(Dataset records)
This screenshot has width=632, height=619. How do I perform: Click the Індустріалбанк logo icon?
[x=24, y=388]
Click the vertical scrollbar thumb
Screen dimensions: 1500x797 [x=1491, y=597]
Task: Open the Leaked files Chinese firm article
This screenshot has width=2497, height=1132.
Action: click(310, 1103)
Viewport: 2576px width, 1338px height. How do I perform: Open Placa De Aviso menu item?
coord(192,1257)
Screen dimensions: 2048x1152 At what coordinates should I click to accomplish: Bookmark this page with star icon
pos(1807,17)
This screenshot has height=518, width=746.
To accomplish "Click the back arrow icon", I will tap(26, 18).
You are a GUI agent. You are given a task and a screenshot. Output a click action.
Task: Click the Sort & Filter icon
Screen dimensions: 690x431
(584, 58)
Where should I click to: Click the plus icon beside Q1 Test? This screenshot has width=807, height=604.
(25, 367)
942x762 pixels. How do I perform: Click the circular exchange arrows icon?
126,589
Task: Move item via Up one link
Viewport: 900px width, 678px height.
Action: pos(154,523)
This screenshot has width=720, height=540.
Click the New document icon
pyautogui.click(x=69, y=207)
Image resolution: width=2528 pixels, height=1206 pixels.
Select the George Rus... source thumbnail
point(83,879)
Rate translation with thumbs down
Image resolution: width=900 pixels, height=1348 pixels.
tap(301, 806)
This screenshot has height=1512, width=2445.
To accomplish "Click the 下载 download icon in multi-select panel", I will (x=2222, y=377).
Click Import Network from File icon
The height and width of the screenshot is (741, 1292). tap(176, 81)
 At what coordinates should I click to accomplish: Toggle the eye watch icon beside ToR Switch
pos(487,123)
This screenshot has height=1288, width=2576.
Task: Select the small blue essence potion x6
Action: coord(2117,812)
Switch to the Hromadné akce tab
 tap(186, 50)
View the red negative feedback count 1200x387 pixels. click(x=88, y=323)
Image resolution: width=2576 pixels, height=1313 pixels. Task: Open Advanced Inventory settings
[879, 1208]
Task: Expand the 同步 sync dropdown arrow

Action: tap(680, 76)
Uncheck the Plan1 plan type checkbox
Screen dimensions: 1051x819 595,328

* Goal
Reproduce all of the items above line for line, without changing anything.

* Reply
This screenshot has width=632, height=619. How do I perform: Click the Індустріалбанк logo icon?
[x=24, y=388]
Click the vertical scrollbar thumb
Screen dimensions: 1500x797 [x=1491, y=597]
Task: Open the Leaked files Chinese firm article
This screenshot has width=2497, height=1132.
Action: click(310, 1103)
Viewport: 2576px width, 1338px height. How do I perform: Open Placa De Aviso menu item?
coord(192,1257)
Screen dimensions: 2048x1152 At what coordinates should I click to accomplish: Bookmark this page with star icon
pos(1807,17)
This screenshot has height=518, width=746.
To accomplish "Click the back arrow icon", I will tap(26, 18).
You are a GUI agent. You are given a task and a screenshot. Output a click action.
Task: Click the Sort & Filter icon
Screen dimensions: 690x431
(584, 58)
Where should I click to: Click the plus icon beside Q1 Test? This screenshot has width=807, height=604.
(25, 367)
942x762 pixels. How do I perform: Click the circular exchange arrows icon?
126,589
Task: Move item via Up one link
Viewport: 900px width, 678px height.
Action: pos(154,523)
This screenshot has width=720, height=540.
Click the New document icon
pyautogui.click(x=69, y=207)
Image resolution: width=2528 pixels, height=1206 pixels.
Select the George Rus... source thumbnail
point(83,879)
Rate translation with thumbs down
Image resolution: width=900 pixels, height=1348 pixels.
tap(301, 806)
This screenshot has height=1512, width=2445.
To accomplish "Click the 下载 download icon in multi-select panel", I will (x=2222, y=377).
Click Import Network from File icon
The height and width of the screenshot is (741, 1292). tap(176, 81)
 At what coordinates should I click to accomplish: Toggle the eye watch icon beside ToR Switch
pos(487,123)
This screenshot has height=1288, width=2576.
Task: Select the small blue essence potion x6
Action: coord(2117,812)
Switch to the Hromadné akce tab
 tap(186, 50)
View the red negative feedback count 1200x387 pixels. click(x=88, y=323)
Image resolution: width=2576 pixels, height=1313 pixels. Task: Open Advanced Inventory settings
[879, 1208]
Task: Expand the 同步 sync dropdown arrow

Action: tap(680, 76)
Uncheck the Plan1 plan type checkbox
Screen dimensions: 1051x819 595,328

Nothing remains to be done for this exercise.